Selection -

The 'pfennig' (; . 'pfennigs' or ; symbol pf or ₰) or penny is a former German coin or note, which was the official currency from the 9th century until the introduction of the euro in 2002. While a valuable coin during the Middle Ages, it lost its value through the years and was the minor coin of the Mark currencies in the German Reich, West and East Germany, and the reunified Germany until the introduction of the euro. Pfennig was also the name of the subunit of the Danzig mark (1922–1923) and the Danzig gulden (1923–1939) in the Free City of Danzig (modern Gdańsk, Poland).

Overview

Name 
The word Pfennig (replacing the denarius or denarius as a low-denomination silver coin) can be traced back to the 8th century and also became known as the Penning, Panni(n)g , Pfenni(n)c, Pfending and by other names, e.g. in Prussia until 1873, Pfenning. The -ing- or -inc suffix was used, in addition to -ung, the formation of affiliation substantives and also appears in other coin denominations, for example in the schilling. Beyond that, its origin has not been clarified, but an early borrowing from the Latin pondus ("weight", cf. pound) is possible. According to an 1848 Leipzig trade lexicon the name pfennig was "originally the general name of every coin in Germany, which is supposed to be derived from the hollow coins or bracteatess, because these had the shape of a pan" (i.e. they were bent)."

The word Pfennig is etymologically related to the English penny, the Swedish penning, which was also model for the Finnish penni (1860–2001), the Estonian penn (1918–1927), the Polish fenig (1917–1918), the Lithuanian word for money pinigai and the pfenig (fening) of Bosnia and Herzegovina (1998–today).

Record excerpts -
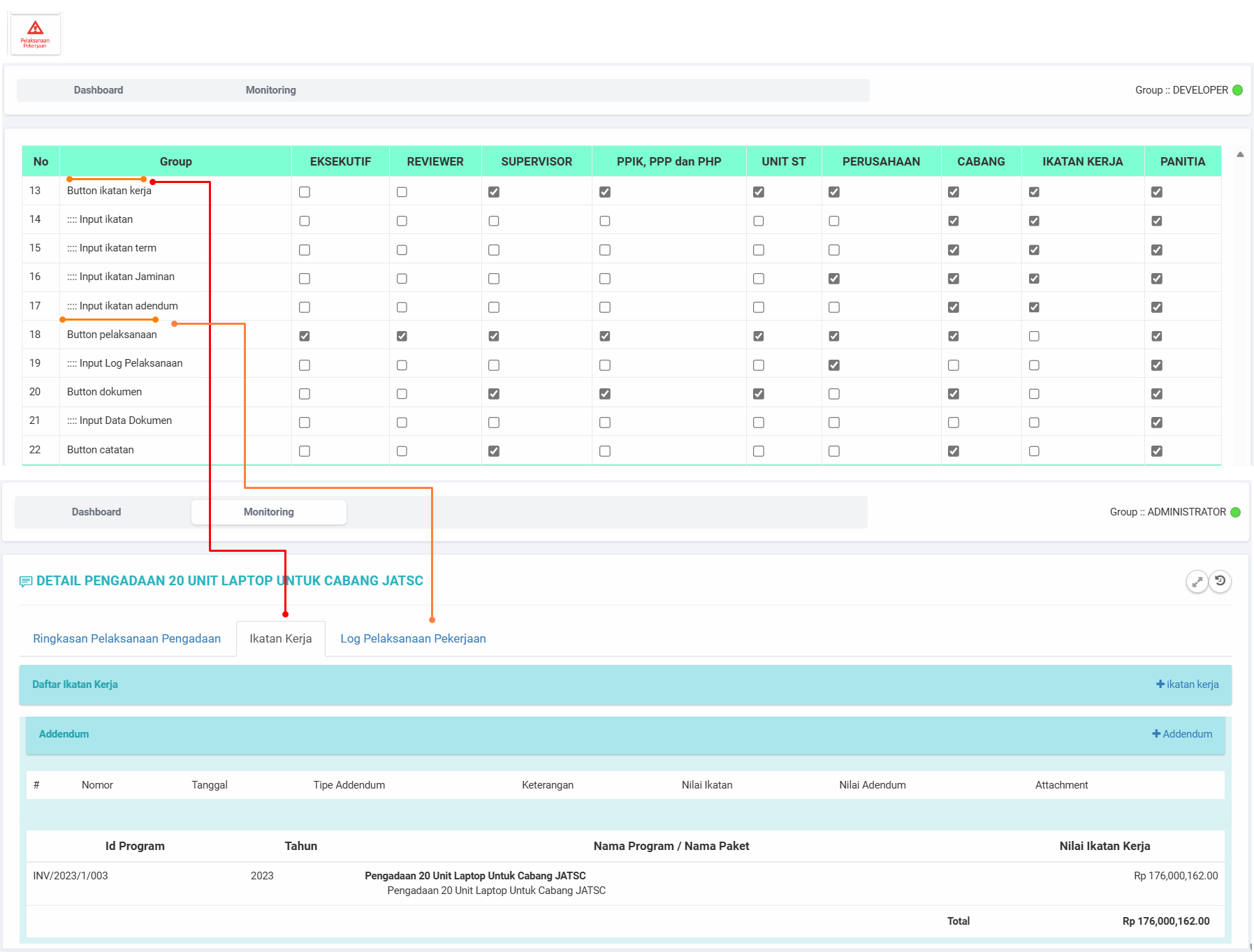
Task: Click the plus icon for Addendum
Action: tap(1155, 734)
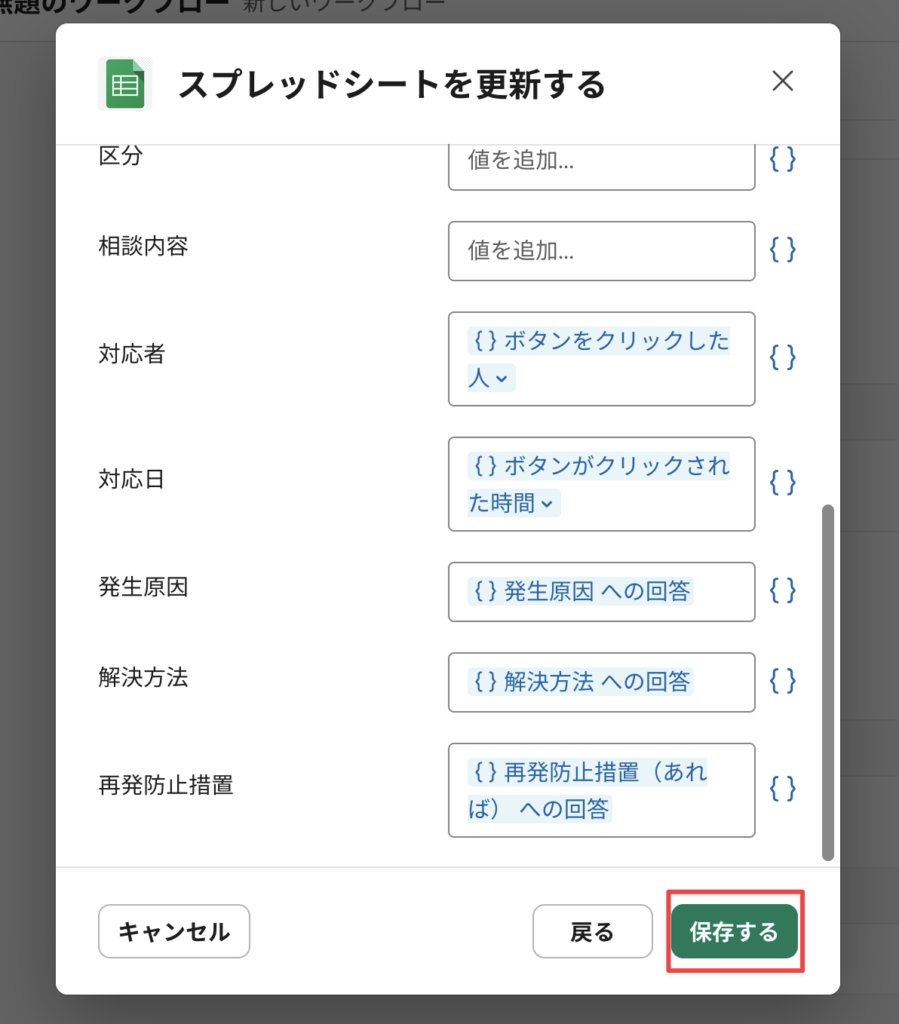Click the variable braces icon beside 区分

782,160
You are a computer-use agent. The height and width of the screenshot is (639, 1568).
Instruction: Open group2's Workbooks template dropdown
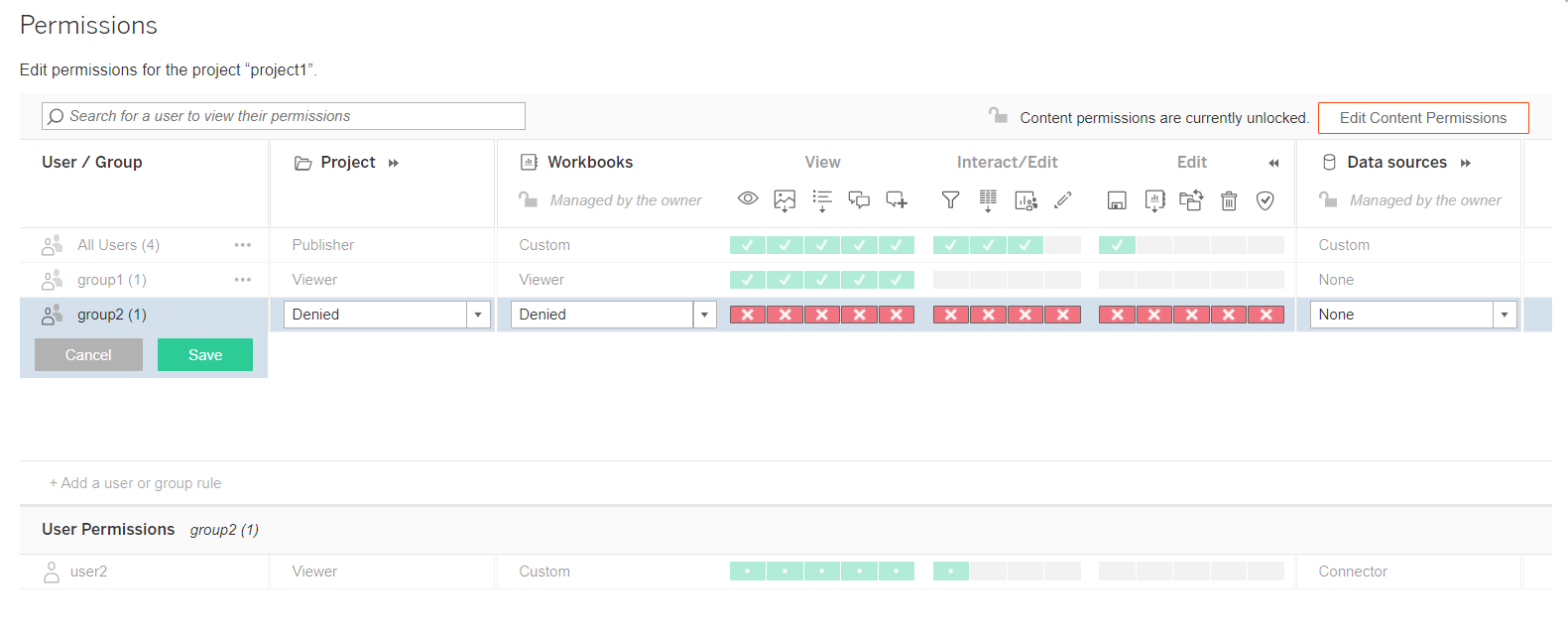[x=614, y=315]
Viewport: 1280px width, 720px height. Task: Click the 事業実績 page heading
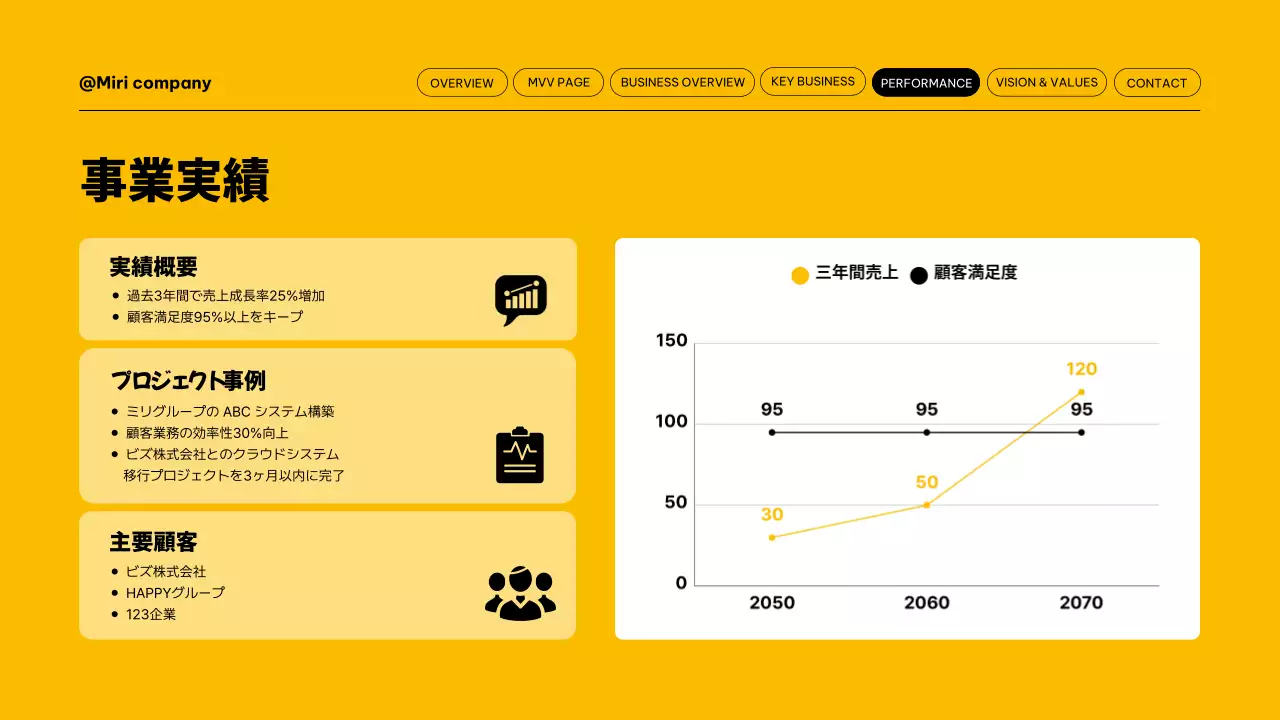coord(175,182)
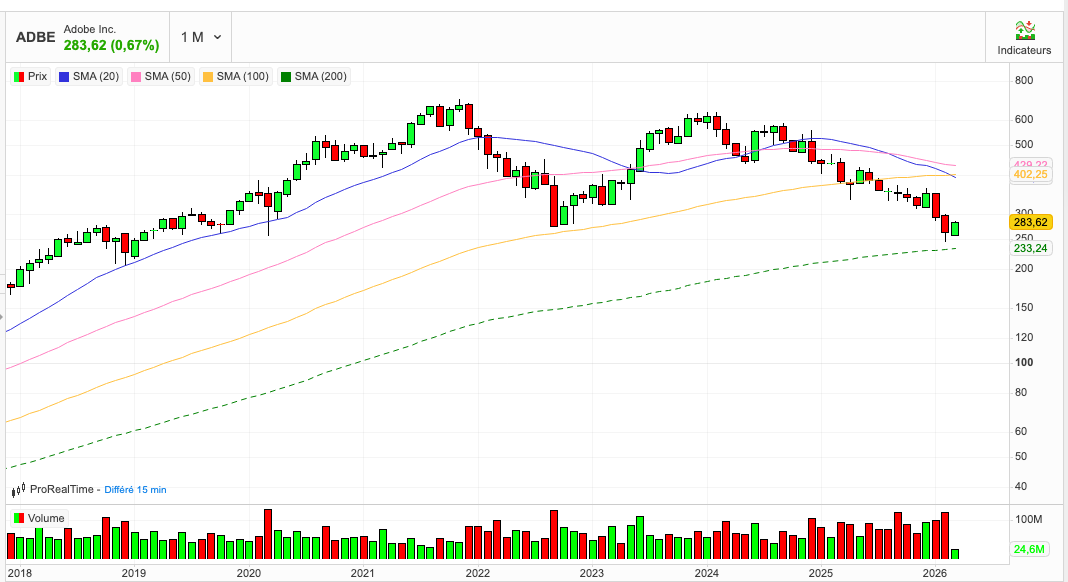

What you need to do - Copy out the passage on the pfennig, word for word.

Output of the task -
The 'pfennig' (; . 'pfennigs' or ; symbol pf or ₰) or penny is a former German coin or note, which was the official currency from the 9th century until the introduction of the euro in 2002. While a valuable coin during the Middle Ages, it lost its value through the years and was the minor coin of the Mark currencies in the German Reich, West and East Germany, and the reunified Germany until the introduction of the euro. Pfennig was also the name of the subunit of the Danzig mark (1922–1923) and the Danzig gulden (1923–1939) in the Free City of Danzig (modern Gdańsk, Poland).

Overview

Name 
The word Pfennig (replacing the denarius or denarius as a low-denomination silver coin) can be traced back to the 8th century and also became known as the Penning, Panni(n)g , Pfenni(n)c, Pfending and by other names, e.g. in Prussia until 1873, Pfenning. The -ing- or -inc suffix was used, in addition to -ung, the formation of affiliation substantives and also appears in other coin denominations, for example in the schilling. Beyond that, its origin has not been clarified, but an early borrowing from the Latin pondus ("weight", cf. pound) is possible. According to an 1848 Leipzig trade lexicon the name pfennig was "originally the general name of every coin in Germany, which is supposed to be derived from the hollow coins or bracteatess, because these had the shape of a pan" (i.e. they were bent)."

The word Pfennig is etymologically related to the English penny, the Swedish penning, which was also model for the Finnish penni (1860–2001), the Estonian penn (1918–1927), the Polish fenig (1917–1918), the Lithuanian word for money pinigai and the pfenig (fening) of Bosnia and Herzegovina (1998–today).